The Medford Clinic, a separate entity from the Memorial Hospital of Taylor County, had four physicians in 1962. Ten years later, in 1964, the Medford Clinic was purchased by Memorial Hospital of Taylor County.

Completed in September 1968 was the addition of a second floor to the north, south, and west wings of the hospital, increasing its bed count by 60. The $848,198.04 addition also included the expansion of the laboratory and X-ray departments, and the construction of a coronary care unit, a physical therapy area, a boiler room, and garage.

In October 1975, Memorial Hospital's critical care unit was completed.

In 1978 a 68-bed nursing home was attached to the hospital. Only private pay residents were admitted to the facility prior to its becoming Medicare certified in 1998.

In June 1983, an ultrasound machine was added to Memorial's services. In-house mammography and CT scans made their debut in 1984 and 1993 respectively. Digital mammography, mobile PET/CT and breast MRIs were introduced in 2008.

In August 1984, Cedar Court Apartments, a 24-unit senior low-income housing complex was established.

Continuing growth
In April 1990, Memorial Hospital and Community Health Care, Inc., the parent organization of Wausau Hospital, became affiliated. This provided access to more specialists, technology, cost-effective purchasing, and more active physician recruitment. Ownership and control of Memorial Hospital of Taylor County remained local, and the hospital continued to be a community, not-for-profit entity.

In February 1991, a new three-phase cardiac rehabilitation program began.

Memorial Hospital of Taylor County (Medford), Good Samaritan Health Center (Merrill), Langlade Memorial Hospital (Antigo) and Wausau Hospital created the Wisconsin Valley Health Network, a not-for-profit health care corporation in June 1996.

Memorial Health Center
• In 1999, Memorial Hospital of Taylor County changed its name to Memorial Health Center.

• In June 2000, Country Gardens - a residential care 28-unit apartment complex (RCAC), was opened.
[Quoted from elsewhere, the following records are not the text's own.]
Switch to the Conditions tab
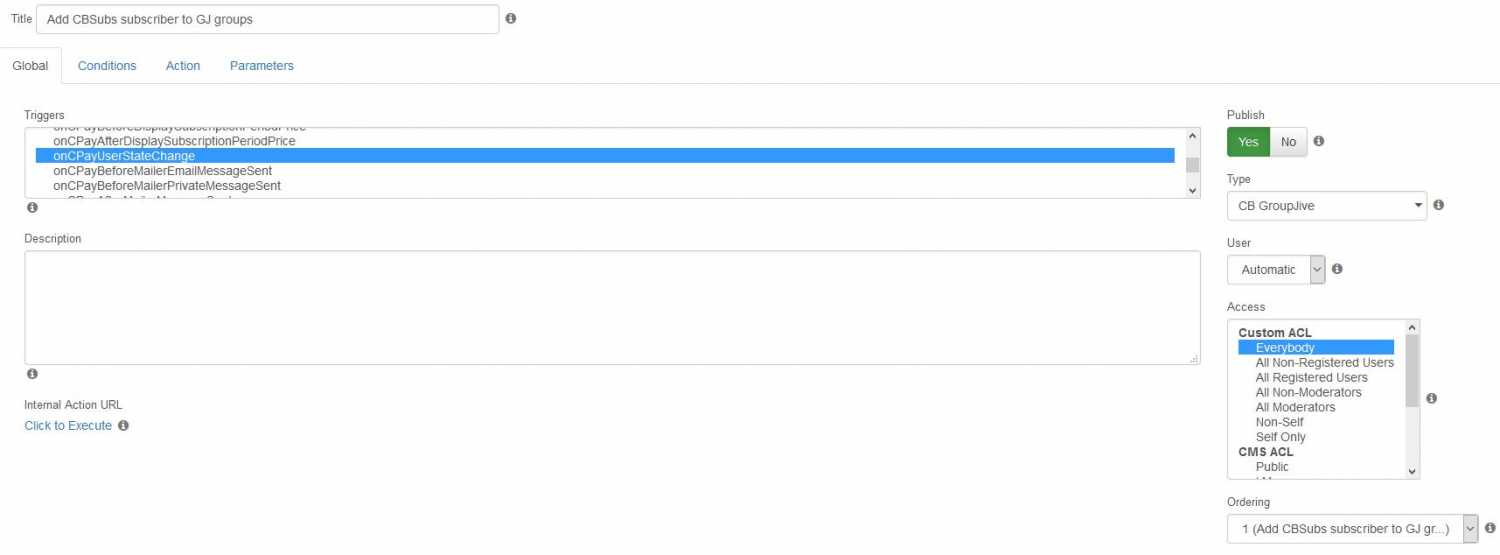point(107,65)
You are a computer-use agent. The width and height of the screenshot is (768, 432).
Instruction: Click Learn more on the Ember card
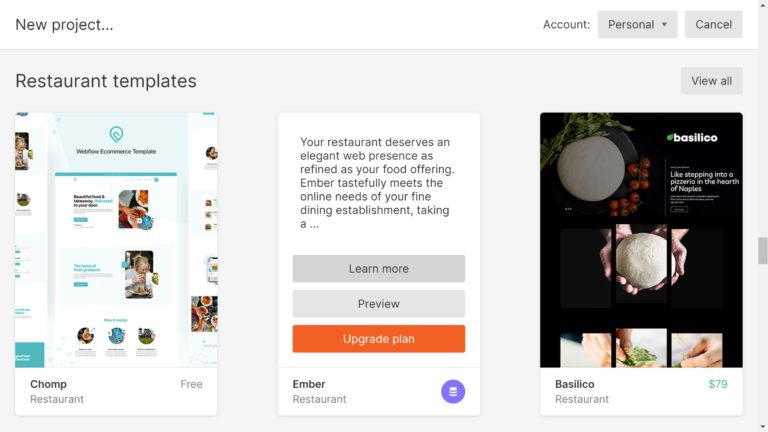378,269
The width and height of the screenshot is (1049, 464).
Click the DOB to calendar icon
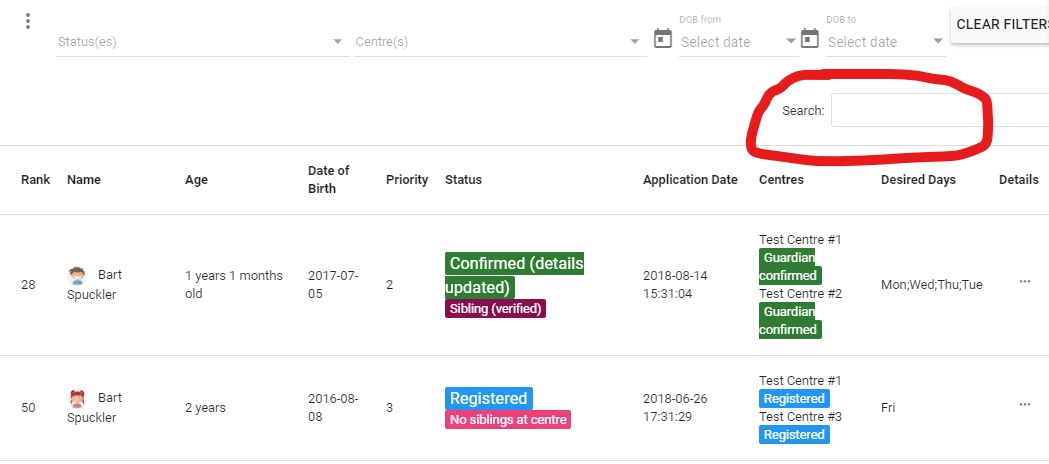point(809,38)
• August 2000, Memorial Health Center opened a walk-in clinic under the direction of the hospital's emergency department.

• By March 2001, the clinics, hospital, and nursing home officially became one organization. Memorial also established a strategic and financial partnership with Aspirus, Inc. (Wausau).

• Memorial Health Center was designated a Critical Access Hospital in 2002. As a licensed Critical Access Hospital, Memorial Health Center receives cost-based reimbursement for treating Medicare and Medicaid patients. As a provision of this designation, the health center had to reduce its inpatient bed count down to a maximum of 25.

2004-2006 Expansion
In June 2004, Memorial Health Center began a $19.5 million expansion and renovation project. When construction was completed in 2006, the facility had grown by 80 percent - three surgical suites, private patient rooms, rooms designed for chemotherapy services, a new emergency department, and a new two-story clinic were the highlights.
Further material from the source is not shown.